Theater Guide, March 2003
“It was the best “The Love Crazed Samurai” I’ve ever seen. The theater was filled with energy. The direction that seems to say what moves the world are lust and greed and the acting were united, which was dragging the audience into Nanboku world. The audience was enjoying it as well.”
By Tamotsu Watanabe in Theatro, February, 2003 issue
“The fast-pace story was easy to understand for anybody and intensified the impact. Watching the play, I realized that Nanboku’s kabuki surprisingly had a contemporary balance and that the twists about the 100 ryo were rational and debatable at the same time, and I felt like he’d have a narcissistic smile of satisfaction. The other productions of “The Love Crazed Samurai” should learn the fast-pace and clarity of the play.”

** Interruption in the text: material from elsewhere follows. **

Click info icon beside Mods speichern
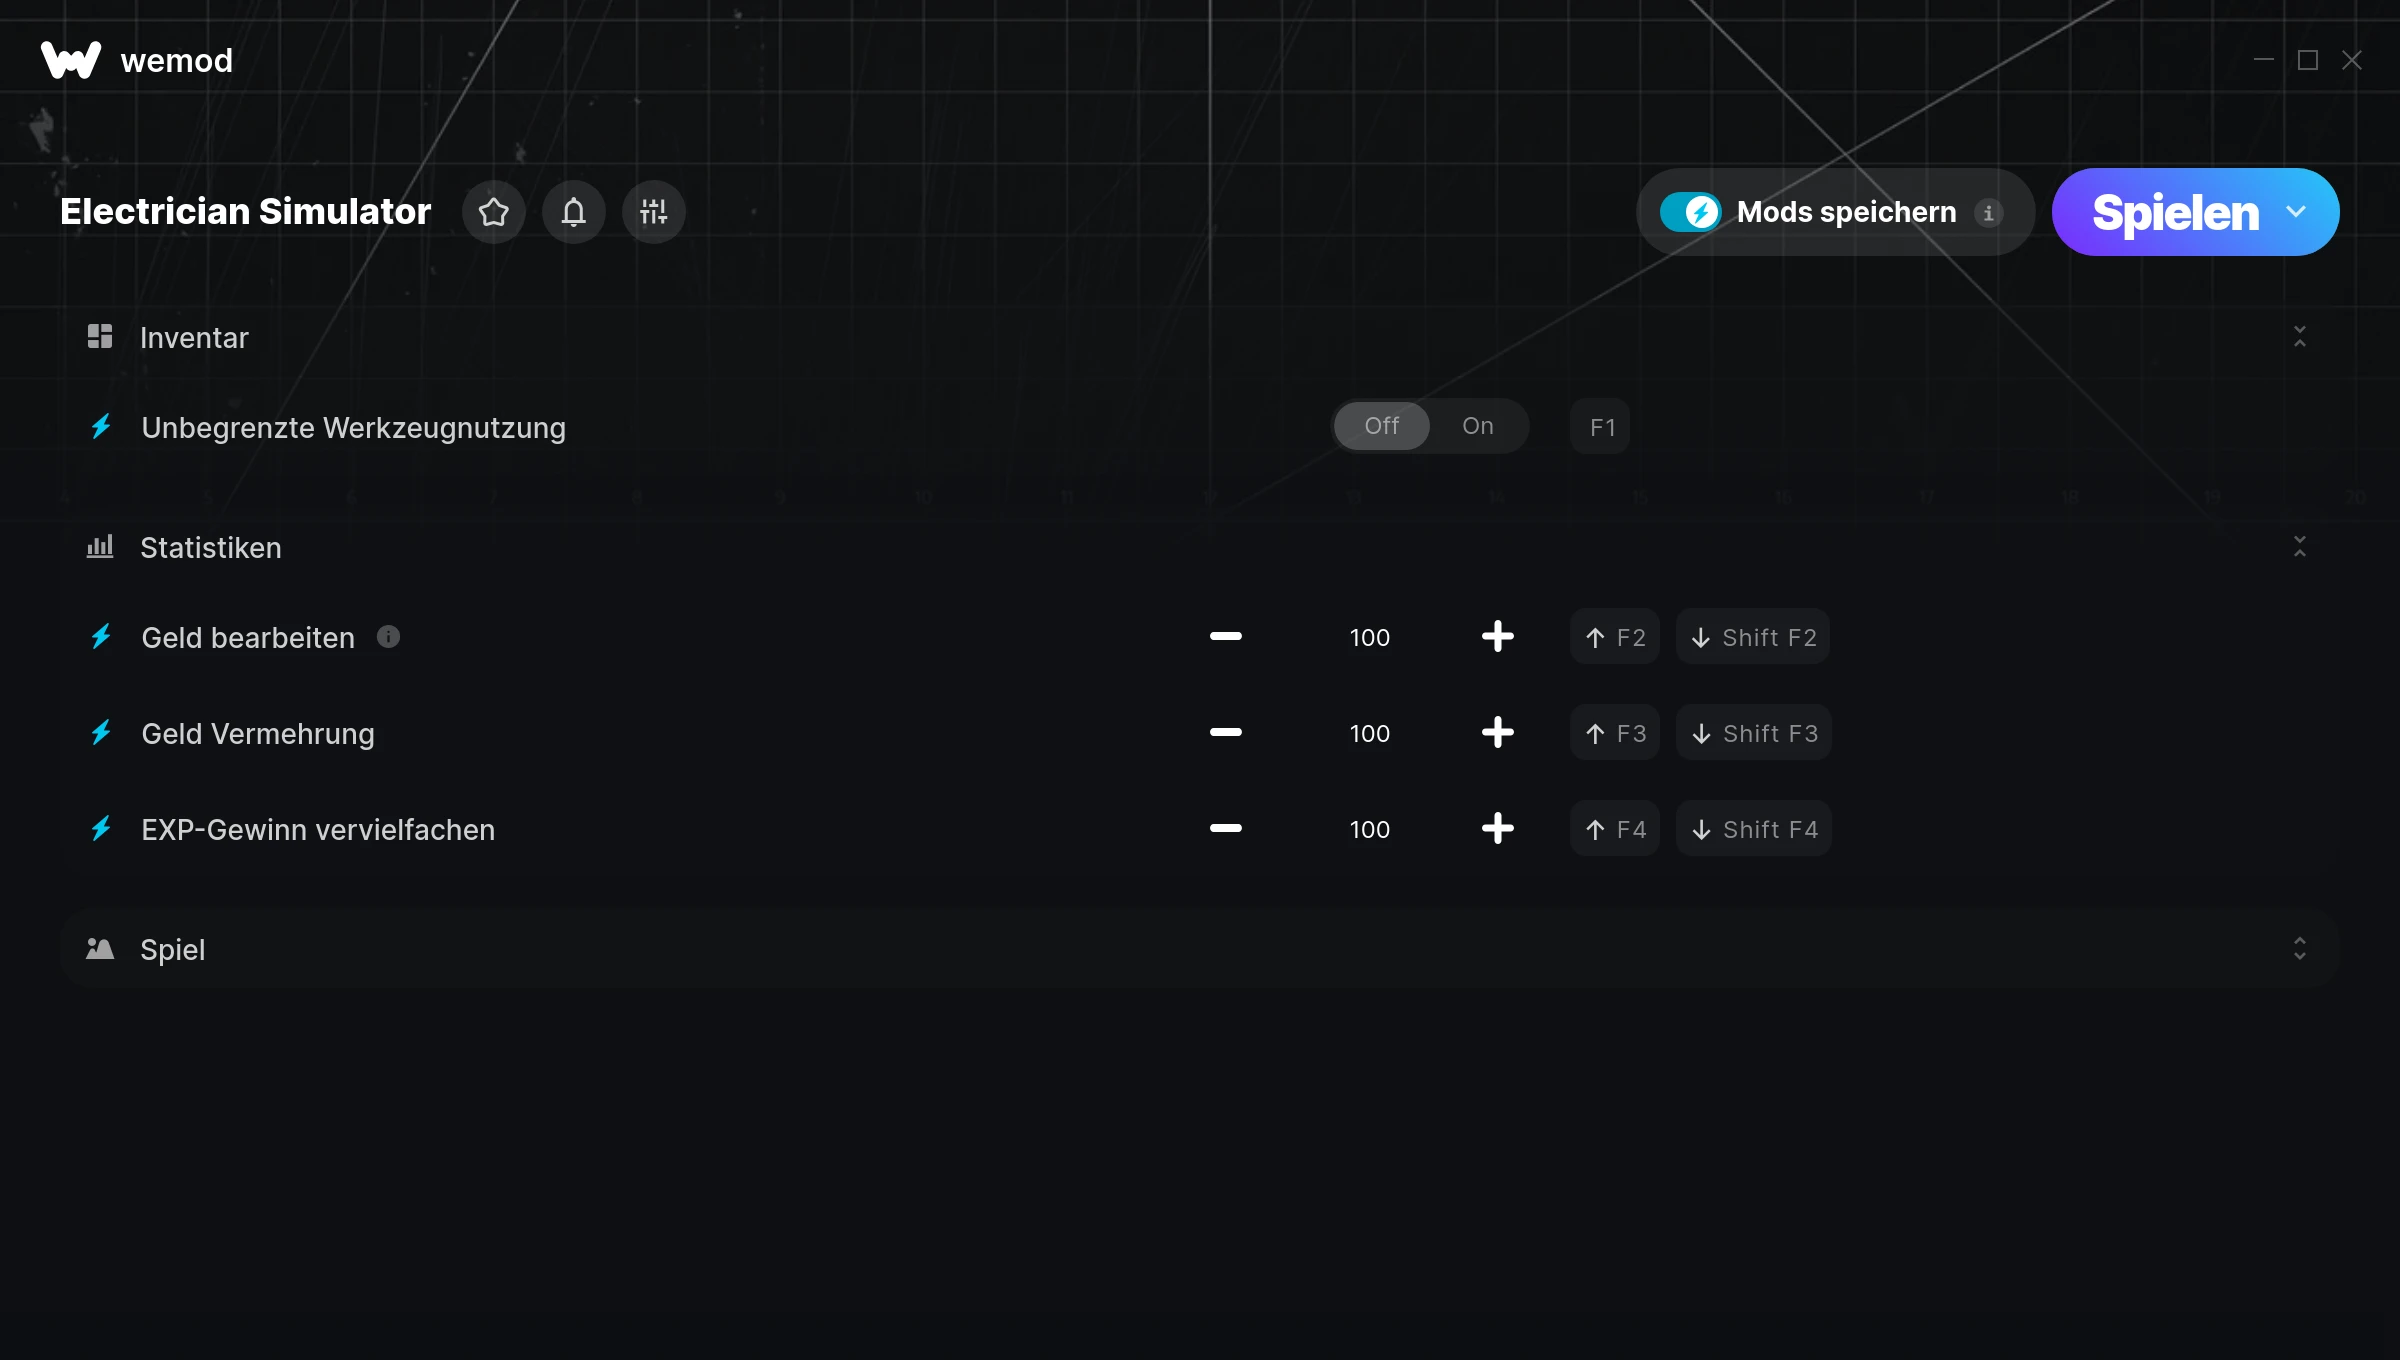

By Tomoko Saito in Theatro, February, 2003 issue
“It was a show that left a heavy impression of the world Nanboku portrayed, of the emptiness of the people involved in bloody Chushingura.”
By Hiroshi Seto in Manabu, February, 2003 issue
““The Love Crazed Samurai” is about people deceiving and killing each other for a raid and “taigi”.
The fierce sword fighting scenes are the highlights in kabuki, but the Ryuzanji version more focused on the relationships between the characters than the action scenes. They’re the people who struggle between their mission to make a raid and personal feelings. Is it allowed to deceive and kill someone for “taigi”? How many victims are there behind it?
I’ve seen different productions of “The Love Crazed Samurai”, both kabuki and contemporary versions, but this one made me really understand the structure of the play.”